Stored data entries
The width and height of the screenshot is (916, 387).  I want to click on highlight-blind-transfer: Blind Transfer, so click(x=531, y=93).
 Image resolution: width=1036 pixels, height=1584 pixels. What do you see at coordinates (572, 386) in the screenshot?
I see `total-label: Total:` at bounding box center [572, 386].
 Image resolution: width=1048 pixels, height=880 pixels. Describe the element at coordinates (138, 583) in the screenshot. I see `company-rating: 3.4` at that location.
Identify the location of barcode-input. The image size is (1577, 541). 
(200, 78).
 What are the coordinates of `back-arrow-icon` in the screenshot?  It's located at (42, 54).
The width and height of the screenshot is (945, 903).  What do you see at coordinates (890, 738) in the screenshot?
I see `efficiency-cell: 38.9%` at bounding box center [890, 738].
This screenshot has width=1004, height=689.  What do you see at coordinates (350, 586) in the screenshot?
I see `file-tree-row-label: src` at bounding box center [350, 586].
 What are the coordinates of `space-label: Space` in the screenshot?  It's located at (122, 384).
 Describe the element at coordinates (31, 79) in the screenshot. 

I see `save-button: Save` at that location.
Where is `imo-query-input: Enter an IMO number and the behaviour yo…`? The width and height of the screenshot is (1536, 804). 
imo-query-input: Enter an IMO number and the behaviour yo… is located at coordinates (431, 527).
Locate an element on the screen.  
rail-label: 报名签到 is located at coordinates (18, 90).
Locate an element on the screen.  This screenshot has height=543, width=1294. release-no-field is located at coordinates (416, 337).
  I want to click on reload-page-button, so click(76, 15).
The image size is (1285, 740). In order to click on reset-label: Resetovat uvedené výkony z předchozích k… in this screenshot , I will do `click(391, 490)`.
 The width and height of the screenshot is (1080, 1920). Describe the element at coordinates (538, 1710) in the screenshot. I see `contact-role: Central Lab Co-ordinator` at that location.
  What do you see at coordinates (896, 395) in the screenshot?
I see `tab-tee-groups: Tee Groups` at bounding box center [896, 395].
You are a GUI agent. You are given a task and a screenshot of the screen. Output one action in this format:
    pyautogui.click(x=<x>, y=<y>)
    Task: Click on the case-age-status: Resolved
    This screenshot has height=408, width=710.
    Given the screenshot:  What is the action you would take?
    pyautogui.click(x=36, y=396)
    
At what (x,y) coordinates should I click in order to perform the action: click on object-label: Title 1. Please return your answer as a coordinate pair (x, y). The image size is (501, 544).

**What you have to do**
Rewrite the lines from the one containing "at (42, 54)." through the one containing "center [890, 738].", inclusive, replacing "width and height" with "dimensions" and leaving everything else unchanged.

**Response**
 What are the coordinates of `back-arrow-icon` in the screenshot?  It's located at (42, 54).
The dimensions of the screenshot is (945, 903).  What do you see at coordinates (890, 738) in the screenshot?
I see `efficiency-cell: 38.9%` at bounding box center [890, 738].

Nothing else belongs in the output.